[start of Text provided]

Speaking of which, a little story from Physics class:
My teacher had a bunch of slinkies, and told everyone to pair up.
After giving each pair a slinky, he instructed us to see who could get the smallest period, so there were like 5 crests/troughs throughout the slinky, and then he commented about how guys usually did 2/3x as well as the girls...then all the guys were like..."uhhhh...."


----------



## Swoncen (Jul 1, 2009)

Since school I did really less sports until this year february when I had heartache (also because of stress, unhealthy food etc.). Since then I play Bowling every Saturday (~2 hours), table tennis in a team on 2 weekdays (in total ~5 hours) and I do push ups every day (300 in average, there are days when I did around 700). I'm really fit at the moment and I feel good =)


----------



## kjcellist (Jul 1, 2009)

I attend gymnastics practice 3 times a week for 3 hours.

That's about it.


----------



## cmhardw (Jul 1, 2009)

I do this workout exactly, only instead of the second workout where you swing the dumbbell I do 15 one armed military presses with a 30 lb. kettle bell for each arm. I hold 30 lbs. of weight for the jump squats and 16 pounds for the split squat jumps. I do use resistance bands on the elevated pushups like he does in the video. I also am trying to train myself to do one armed pushups. Right now I can do 30 one armed push ups off my kitchen counter, and I am working down to being able to do them on a coffee table. After that I will try the floor.

[end of Text provided]
[start of Supplied material]

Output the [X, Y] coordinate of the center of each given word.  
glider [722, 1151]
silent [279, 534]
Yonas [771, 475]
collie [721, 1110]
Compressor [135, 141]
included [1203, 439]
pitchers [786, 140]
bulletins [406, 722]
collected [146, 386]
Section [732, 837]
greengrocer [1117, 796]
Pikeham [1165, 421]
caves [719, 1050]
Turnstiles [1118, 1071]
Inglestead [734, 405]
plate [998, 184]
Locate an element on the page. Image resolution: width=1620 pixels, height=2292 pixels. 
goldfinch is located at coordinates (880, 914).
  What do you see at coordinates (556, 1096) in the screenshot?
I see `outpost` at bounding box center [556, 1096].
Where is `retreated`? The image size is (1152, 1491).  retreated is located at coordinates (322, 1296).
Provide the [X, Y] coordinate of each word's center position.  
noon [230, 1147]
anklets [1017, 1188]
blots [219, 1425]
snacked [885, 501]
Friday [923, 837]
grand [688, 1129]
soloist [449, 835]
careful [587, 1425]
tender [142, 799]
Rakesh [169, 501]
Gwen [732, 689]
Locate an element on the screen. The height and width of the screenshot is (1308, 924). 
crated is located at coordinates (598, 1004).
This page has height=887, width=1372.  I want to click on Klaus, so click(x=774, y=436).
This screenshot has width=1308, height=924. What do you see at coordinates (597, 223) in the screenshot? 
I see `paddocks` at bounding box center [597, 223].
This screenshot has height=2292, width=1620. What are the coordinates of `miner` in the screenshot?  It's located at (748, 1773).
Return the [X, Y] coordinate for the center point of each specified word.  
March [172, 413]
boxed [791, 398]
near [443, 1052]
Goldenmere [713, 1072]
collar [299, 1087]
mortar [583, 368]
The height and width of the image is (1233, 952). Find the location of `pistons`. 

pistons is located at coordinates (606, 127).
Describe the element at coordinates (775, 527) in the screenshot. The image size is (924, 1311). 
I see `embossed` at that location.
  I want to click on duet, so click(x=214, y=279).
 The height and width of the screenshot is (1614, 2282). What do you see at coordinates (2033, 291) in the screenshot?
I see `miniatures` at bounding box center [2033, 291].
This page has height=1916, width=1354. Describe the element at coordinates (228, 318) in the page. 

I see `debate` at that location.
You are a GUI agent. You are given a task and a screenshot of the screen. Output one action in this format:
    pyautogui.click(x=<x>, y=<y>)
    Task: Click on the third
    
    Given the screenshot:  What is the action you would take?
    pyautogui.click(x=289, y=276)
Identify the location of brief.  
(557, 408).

[end of Supplied material]

◆ **Exercises to complete**:
1. In the forum thread, how often and for how long does kjcellist attend gymnastics practice?
2. Output the rows as a numbered list, starting at the line that contains "This page has height=1916, width=1354." and ending with the last line of the rows. Leave out blank lines.
These rows have no connection to the forum thread.

◆ **List of solutions**:
1. Three times a week, for three hours each time.

2.
1. This page has height=1916, width=1354. Describe the element at coordinates (228, 318) in the page. 
2. I see `debate` at that location.
3. You are a GUI agent. You are given a task and a screenshot of the screen. Output one action in this format:
4.     pyautogui.click(x=<x>, y=<y>)
5.     Task: Click on the third
6.     Given the screenshot:  What is the action you would take?
7.     pyautogui.click(x=289, y=276)
8. Identify the location of brief.  
9. (557, 408).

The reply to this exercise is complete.